For years Findel was a well-respected, profitable home shopping and educational supplies business. Group sales hit £300m in 2002, peaking at close to £650m six years later.
The home shopping component had grown faster, from £137m to £410m, boosted by acquisitions since 2006 of Letterbox, Confetti,
Iwantoneofthose.com, Kleeneze, Kitbag and The Cotswold Company, plus the repurchase of Webb Ivory. But only Kitbag and Kleeneze remain, along with the existing Express Gifts, itself now rumoured to be on the block, leaving not a lot - certainly less than the currently annualised £350m. The others came and went within two years. In the meantime, the share price has gone from 700p in autumn 2007 to below 10p three years later.
Retail Week Knowledge Bank’s profile of Findel tracks the debacle, attempting to interpret the strategy -increasing online sales and niche catalogues versus credit-based, larger catalogues, then seemingly reversing the tactics in practice. It is the comings, goings and results in the home shopping division that cause particular concern. While Findel’s results highlight ‘underlying’ home shopping operating profits of £34m and £30m in the past two financial years, giving respectable margins approaching 10%, the accompanying writedowns approached £120m, while the group’s 2009 refinancing had to be substantially topped up.

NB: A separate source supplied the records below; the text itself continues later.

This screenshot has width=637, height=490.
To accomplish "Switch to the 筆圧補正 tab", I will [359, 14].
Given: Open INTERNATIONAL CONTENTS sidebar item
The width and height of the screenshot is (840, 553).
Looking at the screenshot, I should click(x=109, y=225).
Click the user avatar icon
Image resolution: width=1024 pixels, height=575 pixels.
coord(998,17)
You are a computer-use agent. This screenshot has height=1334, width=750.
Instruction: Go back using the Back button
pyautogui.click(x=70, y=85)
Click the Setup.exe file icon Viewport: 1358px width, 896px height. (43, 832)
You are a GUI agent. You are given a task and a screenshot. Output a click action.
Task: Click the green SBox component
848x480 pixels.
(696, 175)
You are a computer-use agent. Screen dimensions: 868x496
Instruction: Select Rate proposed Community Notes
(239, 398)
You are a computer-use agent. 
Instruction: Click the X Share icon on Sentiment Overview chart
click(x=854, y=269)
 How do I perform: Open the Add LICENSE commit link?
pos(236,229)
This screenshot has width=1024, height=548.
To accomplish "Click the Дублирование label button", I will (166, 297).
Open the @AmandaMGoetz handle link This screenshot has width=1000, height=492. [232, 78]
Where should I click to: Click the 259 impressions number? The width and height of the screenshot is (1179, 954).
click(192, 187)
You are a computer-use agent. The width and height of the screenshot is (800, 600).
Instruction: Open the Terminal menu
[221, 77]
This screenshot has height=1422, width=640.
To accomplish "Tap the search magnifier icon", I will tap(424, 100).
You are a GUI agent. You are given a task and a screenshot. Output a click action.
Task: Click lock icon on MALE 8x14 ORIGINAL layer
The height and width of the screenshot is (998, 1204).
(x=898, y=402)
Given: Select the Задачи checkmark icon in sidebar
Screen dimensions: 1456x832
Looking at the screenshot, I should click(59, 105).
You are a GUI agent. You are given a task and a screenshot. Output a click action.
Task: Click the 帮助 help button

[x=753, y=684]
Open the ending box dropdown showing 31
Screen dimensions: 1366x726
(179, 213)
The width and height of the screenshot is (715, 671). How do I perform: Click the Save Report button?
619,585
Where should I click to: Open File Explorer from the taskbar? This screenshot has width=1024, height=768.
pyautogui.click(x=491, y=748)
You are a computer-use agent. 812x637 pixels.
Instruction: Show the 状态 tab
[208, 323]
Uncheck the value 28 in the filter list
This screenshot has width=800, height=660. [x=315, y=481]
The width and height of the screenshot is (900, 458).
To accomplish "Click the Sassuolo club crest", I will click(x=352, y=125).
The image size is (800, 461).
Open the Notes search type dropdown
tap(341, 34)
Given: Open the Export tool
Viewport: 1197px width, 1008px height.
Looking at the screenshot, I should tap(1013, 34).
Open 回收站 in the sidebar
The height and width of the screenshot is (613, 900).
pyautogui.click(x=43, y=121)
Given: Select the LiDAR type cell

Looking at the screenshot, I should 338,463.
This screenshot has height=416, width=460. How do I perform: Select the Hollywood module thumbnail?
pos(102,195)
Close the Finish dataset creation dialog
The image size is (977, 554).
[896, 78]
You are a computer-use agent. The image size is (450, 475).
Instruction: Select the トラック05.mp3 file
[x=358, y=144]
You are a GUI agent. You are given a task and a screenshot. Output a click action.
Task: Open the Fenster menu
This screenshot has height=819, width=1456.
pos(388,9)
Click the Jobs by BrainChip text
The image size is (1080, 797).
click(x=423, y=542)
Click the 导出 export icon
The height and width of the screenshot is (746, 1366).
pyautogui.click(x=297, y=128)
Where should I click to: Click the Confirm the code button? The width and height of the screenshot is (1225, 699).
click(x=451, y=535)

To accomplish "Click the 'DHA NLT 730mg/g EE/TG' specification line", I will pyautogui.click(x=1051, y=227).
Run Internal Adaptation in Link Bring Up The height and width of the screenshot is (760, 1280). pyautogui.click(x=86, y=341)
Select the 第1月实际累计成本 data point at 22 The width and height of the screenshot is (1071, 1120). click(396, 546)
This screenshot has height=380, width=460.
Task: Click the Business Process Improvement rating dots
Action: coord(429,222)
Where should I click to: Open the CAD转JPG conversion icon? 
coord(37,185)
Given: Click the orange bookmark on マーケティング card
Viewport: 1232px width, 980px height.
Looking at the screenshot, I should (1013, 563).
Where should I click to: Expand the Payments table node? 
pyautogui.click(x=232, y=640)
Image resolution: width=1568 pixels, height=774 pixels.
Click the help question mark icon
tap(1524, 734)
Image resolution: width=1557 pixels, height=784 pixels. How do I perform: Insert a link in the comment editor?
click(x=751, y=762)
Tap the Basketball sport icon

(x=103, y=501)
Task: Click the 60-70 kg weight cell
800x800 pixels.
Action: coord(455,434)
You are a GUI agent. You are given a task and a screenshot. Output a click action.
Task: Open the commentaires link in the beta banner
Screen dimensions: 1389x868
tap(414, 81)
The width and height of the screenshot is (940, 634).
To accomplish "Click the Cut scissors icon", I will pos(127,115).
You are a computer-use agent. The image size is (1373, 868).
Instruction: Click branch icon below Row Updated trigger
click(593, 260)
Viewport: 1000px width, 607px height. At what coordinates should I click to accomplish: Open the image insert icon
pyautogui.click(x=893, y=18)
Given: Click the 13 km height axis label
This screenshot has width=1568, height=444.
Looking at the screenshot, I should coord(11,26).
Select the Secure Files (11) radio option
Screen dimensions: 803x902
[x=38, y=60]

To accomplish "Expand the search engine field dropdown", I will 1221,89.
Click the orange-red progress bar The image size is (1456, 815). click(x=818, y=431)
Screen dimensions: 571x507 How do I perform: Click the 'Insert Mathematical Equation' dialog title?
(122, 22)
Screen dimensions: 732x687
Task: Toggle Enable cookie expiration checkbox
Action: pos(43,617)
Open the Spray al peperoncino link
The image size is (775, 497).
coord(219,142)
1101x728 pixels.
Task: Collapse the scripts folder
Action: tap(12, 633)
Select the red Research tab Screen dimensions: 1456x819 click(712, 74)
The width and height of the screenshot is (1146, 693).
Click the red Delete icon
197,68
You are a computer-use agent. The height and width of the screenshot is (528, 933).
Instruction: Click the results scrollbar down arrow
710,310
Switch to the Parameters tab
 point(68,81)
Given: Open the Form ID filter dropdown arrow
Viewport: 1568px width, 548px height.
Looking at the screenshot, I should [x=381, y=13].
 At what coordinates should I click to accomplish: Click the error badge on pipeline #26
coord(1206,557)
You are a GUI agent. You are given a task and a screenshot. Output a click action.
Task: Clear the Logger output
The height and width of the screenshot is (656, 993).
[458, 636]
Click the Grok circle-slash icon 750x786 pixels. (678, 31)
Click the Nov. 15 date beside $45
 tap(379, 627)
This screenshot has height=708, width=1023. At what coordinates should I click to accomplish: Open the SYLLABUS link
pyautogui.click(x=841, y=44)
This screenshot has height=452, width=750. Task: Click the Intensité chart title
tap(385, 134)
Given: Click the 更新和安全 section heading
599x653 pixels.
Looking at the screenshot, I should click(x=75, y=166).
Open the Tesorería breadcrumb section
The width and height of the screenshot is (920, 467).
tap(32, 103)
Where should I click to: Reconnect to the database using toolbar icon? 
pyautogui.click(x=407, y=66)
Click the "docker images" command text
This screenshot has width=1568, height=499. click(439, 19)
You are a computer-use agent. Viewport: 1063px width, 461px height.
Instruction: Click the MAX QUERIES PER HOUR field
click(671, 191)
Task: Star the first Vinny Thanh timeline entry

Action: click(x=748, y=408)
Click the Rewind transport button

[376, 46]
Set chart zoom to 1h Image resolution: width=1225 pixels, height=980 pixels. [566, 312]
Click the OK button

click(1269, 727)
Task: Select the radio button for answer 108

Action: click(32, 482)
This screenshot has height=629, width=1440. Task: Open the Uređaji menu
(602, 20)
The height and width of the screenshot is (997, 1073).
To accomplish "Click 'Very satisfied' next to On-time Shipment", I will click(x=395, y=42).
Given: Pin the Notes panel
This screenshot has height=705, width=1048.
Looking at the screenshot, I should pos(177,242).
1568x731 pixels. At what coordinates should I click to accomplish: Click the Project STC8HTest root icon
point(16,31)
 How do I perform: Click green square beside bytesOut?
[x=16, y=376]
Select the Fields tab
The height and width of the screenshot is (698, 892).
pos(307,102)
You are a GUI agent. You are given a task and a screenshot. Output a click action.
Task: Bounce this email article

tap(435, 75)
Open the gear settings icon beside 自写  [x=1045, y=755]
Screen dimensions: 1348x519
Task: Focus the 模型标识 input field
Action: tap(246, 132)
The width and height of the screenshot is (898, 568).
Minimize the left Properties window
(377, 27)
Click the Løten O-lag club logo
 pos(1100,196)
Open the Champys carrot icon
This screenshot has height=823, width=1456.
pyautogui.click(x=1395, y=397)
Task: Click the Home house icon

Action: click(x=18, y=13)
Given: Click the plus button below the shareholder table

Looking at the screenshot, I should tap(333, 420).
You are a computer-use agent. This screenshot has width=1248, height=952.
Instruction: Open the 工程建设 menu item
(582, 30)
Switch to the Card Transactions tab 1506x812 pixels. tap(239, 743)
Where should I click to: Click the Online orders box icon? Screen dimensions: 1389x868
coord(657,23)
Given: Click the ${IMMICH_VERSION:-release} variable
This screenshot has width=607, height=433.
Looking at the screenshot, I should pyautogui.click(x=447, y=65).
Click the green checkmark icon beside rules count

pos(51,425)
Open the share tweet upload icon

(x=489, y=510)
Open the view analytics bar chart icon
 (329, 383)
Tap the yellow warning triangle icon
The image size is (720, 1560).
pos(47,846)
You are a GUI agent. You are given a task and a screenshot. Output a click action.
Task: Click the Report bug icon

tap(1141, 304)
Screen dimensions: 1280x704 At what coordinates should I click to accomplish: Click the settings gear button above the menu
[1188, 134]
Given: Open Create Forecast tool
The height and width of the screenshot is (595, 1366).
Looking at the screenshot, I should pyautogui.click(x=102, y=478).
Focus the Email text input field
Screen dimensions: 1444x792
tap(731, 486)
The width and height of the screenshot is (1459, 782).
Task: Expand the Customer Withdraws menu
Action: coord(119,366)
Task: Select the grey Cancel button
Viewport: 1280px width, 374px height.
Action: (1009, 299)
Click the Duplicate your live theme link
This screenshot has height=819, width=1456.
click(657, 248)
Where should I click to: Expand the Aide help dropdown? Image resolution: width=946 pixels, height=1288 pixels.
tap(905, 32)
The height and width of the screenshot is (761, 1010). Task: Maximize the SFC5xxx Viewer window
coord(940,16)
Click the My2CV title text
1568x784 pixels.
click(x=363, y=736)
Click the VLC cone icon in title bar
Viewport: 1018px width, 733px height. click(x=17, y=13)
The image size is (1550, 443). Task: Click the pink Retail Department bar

Management must inevitably take the blame, whether for flawed strategy and acquisitions, or their implementation and operation - almost certainly both, given the scale of the problems. The 2010/11 interim and full financial year results look like being crucial to Findel’s future, rather than longer-term deliberations about performance, opportunities, sales dynamism and sustainable profitability.